Friday, October 05, 2018

Donald J. Raleigh: 'Soviet Baby Boomers' (2012), Part II

Donald J. Raleigh, Soviet Baby Boomers: An Oral History of Russia's Cold War Generation (New York: Oxford University Press, 2012).

"Soviet teachers were among the strongest believers in socialist values." (page 94)

From the Young Pioneer manual: "'It will be the best, the most just and the happiest society on earth.'" (page 110)

"influence, connections, and pull -- blat in Russian." (page 118)

Soviet schools: "They instilled in their charges basic human values that would be appreciated in most societies." (page 118)

A Soviet Baby Boomer about living in the 1960s: "'We always had decent food; we went to the theatre, to the movies, to the circus, and to whatever else was of interest. We didn't differ from other average people of our time.'" (p. [120]).

Many Soviet Baby Boomers developed an "identification with a larger global youth culture;" guys in particular tinkered with space-related themes (page 121).

"Many female Baby Boomers loved theatre, ballet, dancing, reading, hanging out with friends . . . Olga Gorelik liked to read, draw, go to the movies, and spend time with her girlfriends." (page 122) 

Many enjoyed sporting events. Pioneer palaces gave people places to hang out. (pages 122-124) Kids loved to play in apartment courtyards (dvor), too. (page 125)

On social relationships, Raleigh notes: "Friendship lacks a definition that works for all times, places, and peoples, because the phenomenon is a cultural and historical one that changes over time: the type of society determines the nature of friendships." (page 126) Soviet friends provided emotional and practical support for each other, and they could counter or at least alter government and family controls (pages 126-127). A fair number of high school friends remain friends for life. (page 127)
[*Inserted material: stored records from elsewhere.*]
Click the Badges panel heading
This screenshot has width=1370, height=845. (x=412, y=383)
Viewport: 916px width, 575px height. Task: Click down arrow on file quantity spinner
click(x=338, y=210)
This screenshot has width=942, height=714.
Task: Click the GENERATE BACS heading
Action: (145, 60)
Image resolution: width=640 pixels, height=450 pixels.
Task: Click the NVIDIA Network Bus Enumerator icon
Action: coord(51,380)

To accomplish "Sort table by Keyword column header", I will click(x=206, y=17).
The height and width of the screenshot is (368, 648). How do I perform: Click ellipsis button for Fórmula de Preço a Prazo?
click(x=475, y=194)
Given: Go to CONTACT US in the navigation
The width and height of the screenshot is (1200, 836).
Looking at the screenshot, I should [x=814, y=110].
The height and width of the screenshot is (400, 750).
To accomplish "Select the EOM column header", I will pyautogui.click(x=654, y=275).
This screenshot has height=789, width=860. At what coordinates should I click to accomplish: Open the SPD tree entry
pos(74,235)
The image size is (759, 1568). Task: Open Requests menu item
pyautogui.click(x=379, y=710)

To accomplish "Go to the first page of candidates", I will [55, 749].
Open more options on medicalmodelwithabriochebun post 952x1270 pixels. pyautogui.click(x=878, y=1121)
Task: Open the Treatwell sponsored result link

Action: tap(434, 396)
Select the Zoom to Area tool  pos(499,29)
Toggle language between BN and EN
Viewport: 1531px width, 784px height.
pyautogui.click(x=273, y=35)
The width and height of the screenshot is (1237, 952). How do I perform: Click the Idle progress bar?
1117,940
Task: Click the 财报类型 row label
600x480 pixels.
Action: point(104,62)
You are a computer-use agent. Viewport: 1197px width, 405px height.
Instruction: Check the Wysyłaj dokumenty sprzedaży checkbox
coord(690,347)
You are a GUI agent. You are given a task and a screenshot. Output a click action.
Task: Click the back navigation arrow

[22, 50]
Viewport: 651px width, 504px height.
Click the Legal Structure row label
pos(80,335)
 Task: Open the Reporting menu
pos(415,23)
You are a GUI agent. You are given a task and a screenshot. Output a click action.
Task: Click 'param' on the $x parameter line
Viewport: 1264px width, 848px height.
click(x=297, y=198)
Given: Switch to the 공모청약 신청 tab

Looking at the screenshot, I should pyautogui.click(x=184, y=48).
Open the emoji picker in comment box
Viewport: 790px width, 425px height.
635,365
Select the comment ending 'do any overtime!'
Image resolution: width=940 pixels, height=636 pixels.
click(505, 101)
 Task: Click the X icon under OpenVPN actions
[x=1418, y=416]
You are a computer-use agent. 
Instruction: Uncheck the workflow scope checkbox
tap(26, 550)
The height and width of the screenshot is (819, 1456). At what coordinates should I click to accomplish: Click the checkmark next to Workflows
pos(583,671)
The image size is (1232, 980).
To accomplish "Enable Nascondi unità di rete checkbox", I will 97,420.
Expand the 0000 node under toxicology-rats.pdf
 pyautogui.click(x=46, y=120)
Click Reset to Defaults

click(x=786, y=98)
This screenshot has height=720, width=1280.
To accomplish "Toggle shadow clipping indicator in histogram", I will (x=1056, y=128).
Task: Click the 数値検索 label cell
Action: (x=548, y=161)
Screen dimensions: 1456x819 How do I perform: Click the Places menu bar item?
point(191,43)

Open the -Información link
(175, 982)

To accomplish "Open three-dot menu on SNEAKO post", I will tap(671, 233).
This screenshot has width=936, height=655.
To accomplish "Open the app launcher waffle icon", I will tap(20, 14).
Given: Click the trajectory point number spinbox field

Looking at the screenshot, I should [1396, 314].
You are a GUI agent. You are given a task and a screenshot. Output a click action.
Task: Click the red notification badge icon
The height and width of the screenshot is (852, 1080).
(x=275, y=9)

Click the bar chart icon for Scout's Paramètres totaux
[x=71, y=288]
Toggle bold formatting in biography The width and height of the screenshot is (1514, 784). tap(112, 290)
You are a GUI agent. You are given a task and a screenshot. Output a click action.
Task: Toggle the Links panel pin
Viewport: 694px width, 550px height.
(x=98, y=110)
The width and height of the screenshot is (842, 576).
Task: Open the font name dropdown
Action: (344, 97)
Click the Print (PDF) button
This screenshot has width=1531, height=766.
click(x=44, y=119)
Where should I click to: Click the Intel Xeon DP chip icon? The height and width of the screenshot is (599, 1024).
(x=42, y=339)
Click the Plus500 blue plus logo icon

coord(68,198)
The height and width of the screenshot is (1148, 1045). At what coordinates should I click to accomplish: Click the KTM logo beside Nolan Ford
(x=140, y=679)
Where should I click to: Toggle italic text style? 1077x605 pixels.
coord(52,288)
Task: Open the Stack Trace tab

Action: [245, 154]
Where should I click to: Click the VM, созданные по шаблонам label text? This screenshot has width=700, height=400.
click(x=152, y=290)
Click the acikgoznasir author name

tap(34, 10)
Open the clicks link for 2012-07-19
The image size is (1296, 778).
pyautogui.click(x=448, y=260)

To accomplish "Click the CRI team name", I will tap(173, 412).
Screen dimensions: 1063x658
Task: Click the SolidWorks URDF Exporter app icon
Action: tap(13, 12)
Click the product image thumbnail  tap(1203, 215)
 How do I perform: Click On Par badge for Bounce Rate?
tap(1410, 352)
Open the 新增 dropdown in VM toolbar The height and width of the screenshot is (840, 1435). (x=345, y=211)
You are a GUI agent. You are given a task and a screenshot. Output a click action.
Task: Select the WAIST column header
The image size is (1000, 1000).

"The Soviet Union prided itself in being the 'most reading' nation," and many continue to read heartily long after the collapse of the USSR. Friends traded books and they also utilized libraries, like many sensible people still do wherever they are available. "Reading conferred status" (page 129). During an interlude in the 1960s, Mikhail Bulgakov (Master and Margarita), Solzhenitsyn (One Day in the Life of Ivan Denisovich) Kafka and Kierkegaard were published (pages 130-131). Samizdat (underground writings produced in the USSR) and tamizdat (things smuggled into the country from the outside) also made the rounds (page 131) -- and made reading all the more exciting, no doubt. Eventually, photocopy machines sped up the process of underground writing production. (page 132)

Movies opened up portals to other worlds (as T. Bone Burnett, an American Baby Boomer, has put it, after growing up in conservative Fort Worth, Texas). These were real social events: "it was always something you simply had to see. . . not only so that you could take part in conversations but also because they really were worth seeing" (such as Andrei Arsenyevich Tarkovsky films) . Through cultural diffusion, in came American jazz, Western fashion and music, and exotic tastes. (page 135)

"'[B]ut it was difficult to get hold of such things. . . and we need to "get hold of" them. The meaning of the very "get hold of" is probably uniquely Russian' . . . it means acquiring something with great difficulty." (page 136)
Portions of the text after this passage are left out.